━━━━━ Data lines ━━━━━
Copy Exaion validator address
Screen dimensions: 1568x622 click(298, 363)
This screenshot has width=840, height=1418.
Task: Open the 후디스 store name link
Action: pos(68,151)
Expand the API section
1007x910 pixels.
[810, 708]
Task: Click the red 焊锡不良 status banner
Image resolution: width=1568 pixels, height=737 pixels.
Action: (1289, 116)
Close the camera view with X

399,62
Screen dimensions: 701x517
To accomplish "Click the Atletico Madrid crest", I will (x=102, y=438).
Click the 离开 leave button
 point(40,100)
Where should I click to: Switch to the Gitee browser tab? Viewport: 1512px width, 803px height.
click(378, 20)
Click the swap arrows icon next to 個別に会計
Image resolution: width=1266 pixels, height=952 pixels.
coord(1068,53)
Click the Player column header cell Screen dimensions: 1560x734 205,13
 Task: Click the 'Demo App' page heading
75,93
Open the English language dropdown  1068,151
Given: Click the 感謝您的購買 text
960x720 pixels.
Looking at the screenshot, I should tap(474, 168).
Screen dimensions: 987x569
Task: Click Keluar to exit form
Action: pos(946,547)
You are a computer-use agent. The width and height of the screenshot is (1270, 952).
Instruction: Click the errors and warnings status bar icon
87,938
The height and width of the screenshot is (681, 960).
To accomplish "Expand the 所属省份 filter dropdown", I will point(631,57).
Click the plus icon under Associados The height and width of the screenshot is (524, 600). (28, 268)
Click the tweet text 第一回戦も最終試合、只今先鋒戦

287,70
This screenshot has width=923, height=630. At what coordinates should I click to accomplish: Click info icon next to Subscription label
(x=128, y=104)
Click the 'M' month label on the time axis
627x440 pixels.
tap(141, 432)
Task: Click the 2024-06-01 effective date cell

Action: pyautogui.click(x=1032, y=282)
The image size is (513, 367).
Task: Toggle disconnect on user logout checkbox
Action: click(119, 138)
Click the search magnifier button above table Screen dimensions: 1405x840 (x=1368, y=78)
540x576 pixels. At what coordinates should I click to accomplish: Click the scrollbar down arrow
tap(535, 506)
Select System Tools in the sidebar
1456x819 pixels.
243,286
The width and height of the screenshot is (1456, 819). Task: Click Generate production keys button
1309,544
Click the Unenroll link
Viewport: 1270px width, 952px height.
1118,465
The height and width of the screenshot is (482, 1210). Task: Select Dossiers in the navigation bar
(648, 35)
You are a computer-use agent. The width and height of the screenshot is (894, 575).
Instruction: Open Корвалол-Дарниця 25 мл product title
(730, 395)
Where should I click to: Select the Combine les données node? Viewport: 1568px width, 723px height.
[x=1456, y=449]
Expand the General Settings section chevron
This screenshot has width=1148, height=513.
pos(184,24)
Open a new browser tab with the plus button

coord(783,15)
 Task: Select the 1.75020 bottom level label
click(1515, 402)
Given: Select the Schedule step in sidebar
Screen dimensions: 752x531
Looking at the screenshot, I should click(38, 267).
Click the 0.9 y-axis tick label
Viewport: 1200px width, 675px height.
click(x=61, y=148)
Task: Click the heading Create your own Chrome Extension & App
━━━━━
• Description of the task
Write out every row above exactly as it appears, from the line containing "Click the 'M' month label on the time axis" down to the line containing "Action: click(119, 138)", both included.

• Solution for this problem
Click the 'M' month label on the time axis
627x440 pixels.
tap(141, 432)
Task: Click the 2024-06-01 effective date cell

Action: pyautogui.click(x=1032, y=282)
The image size is (513, 367).
Task: Toggle disconnect on user logout checkbox
Action: click(119, 138)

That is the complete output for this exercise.